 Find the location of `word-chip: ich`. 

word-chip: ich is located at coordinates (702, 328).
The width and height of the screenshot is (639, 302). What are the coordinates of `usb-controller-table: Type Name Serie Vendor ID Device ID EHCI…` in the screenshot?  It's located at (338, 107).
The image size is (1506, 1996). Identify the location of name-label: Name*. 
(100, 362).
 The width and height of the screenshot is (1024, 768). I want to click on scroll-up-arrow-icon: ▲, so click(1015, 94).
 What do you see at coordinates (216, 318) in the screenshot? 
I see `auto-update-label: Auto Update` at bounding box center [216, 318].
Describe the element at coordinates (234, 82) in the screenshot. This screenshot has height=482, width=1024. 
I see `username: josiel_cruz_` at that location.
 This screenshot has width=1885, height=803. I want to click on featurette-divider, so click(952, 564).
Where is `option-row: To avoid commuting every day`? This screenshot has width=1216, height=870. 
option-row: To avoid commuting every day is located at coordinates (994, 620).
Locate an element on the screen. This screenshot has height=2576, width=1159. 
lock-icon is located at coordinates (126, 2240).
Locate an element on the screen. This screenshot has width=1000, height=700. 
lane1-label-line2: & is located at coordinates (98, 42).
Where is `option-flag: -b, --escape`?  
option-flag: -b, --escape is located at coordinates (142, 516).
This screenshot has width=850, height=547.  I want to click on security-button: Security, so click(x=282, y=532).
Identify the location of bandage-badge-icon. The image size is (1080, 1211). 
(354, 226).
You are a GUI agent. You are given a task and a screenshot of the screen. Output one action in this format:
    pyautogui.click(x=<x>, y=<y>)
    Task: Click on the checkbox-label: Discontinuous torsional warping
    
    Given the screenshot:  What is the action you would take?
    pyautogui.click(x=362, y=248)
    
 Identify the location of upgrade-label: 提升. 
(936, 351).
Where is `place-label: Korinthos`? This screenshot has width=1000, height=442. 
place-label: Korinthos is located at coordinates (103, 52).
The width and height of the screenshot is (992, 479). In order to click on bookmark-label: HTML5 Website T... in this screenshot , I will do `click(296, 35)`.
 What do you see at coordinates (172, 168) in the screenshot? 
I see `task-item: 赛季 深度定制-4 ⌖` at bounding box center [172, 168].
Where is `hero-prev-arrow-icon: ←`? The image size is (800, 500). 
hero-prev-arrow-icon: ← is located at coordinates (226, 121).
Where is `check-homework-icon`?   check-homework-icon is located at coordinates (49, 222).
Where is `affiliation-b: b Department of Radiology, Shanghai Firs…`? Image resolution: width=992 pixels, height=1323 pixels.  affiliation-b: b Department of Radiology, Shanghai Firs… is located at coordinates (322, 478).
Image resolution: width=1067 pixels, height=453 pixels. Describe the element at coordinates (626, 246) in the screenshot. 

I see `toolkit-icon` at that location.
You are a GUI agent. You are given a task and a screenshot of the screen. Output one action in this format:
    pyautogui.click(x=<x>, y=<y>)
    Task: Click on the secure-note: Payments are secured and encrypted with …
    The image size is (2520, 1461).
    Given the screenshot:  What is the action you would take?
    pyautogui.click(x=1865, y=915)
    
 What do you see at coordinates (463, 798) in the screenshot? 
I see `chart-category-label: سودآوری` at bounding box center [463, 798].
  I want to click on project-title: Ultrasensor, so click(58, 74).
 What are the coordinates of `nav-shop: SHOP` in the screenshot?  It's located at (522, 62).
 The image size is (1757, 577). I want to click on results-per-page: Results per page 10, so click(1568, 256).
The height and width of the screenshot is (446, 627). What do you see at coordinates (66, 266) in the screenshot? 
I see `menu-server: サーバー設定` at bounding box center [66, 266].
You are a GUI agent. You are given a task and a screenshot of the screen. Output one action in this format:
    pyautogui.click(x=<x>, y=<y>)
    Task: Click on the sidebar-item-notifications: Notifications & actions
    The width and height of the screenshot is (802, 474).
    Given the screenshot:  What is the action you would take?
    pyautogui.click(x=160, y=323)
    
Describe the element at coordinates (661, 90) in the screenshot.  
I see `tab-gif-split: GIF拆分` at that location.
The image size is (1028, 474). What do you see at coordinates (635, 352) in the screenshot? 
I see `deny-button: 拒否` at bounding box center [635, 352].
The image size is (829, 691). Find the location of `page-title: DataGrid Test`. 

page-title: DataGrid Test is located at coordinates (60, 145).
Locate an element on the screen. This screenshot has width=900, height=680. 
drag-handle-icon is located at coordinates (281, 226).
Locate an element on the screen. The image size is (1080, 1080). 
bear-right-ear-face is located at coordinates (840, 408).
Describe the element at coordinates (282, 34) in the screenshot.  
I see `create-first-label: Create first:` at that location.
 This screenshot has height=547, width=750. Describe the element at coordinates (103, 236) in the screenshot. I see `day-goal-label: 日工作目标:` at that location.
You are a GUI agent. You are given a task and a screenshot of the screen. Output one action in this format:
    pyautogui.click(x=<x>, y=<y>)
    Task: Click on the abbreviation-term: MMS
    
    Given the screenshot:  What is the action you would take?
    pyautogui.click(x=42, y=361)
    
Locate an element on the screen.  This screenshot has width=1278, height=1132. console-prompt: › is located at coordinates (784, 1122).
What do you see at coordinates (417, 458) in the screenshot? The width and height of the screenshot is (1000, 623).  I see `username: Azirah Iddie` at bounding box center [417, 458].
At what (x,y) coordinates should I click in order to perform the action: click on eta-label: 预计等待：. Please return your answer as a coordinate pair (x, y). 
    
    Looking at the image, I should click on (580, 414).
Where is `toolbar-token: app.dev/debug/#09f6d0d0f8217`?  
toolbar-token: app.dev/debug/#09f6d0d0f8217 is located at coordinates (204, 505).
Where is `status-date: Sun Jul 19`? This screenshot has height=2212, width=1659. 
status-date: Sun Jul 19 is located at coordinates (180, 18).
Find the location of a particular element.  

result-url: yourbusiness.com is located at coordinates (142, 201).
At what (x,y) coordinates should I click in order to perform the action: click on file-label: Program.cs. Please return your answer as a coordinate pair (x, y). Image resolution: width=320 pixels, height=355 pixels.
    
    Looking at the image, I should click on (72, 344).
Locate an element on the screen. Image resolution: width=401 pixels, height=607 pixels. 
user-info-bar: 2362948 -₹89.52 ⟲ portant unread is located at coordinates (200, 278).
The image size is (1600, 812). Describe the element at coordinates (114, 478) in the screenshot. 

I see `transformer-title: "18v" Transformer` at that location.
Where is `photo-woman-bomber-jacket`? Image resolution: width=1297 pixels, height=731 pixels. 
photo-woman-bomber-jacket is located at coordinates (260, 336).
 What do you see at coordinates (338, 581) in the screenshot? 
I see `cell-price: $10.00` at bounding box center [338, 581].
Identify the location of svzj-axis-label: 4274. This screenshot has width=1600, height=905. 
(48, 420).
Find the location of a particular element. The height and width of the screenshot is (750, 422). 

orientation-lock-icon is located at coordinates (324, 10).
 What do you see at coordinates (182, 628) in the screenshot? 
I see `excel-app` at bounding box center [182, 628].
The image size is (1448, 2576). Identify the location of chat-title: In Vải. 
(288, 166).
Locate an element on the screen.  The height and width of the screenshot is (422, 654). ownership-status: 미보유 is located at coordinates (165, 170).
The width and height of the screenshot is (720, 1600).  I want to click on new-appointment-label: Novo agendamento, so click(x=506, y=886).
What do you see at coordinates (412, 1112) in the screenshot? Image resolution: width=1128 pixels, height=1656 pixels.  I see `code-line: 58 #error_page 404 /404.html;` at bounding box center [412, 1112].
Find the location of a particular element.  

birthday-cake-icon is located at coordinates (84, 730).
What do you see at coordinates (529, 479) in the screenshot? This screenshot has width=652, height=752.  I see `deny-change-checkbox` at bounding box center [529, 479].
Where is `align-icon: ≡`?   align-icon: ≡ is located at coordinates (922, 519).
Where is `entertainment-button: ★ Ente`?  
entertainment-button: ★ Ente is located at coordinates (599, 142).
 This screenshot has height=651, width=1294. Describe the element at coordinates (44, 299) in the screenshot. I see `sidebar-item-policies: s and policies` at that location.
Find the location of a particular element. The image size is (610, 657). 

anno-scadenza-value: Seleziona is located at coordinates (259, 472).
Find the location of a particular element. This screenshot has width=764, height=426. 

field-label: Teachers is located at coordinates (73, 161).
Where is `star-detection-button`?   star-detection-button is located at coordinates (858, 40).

^^^^^^^^

### Task to complete
Reproduce only the lines from the one containing "The image size is (1448, 2576)." through the one containing "birthday-cake-icon is located", substituting "position" for "location" and keeping everything else the same.

### Solved exercise
The image size is (1448, 2576). Identify the position of chat-title: In Vải. 
(288, 166).
Locate an element on the screen.  The height and width of the screenshot is (422, 654). ownership-status: 미보유 is located at coordinates (165, 170).
The width and height of the screenshot is (720, 1600).  I want to click on new-appointment-label: Novo agendamento, so click(x=506, y=886).
What do you see at coordinates (412, 1112) in the screenshot? Image resolution: width=1128 pixels, height=1656 pixels.  I see `code-line: 58 #error_page 404 /404.html;` at bounding box center [412, 1112].
Find the position of a particular element.  

birthday-cake-icon is located at coordinates (84, 730).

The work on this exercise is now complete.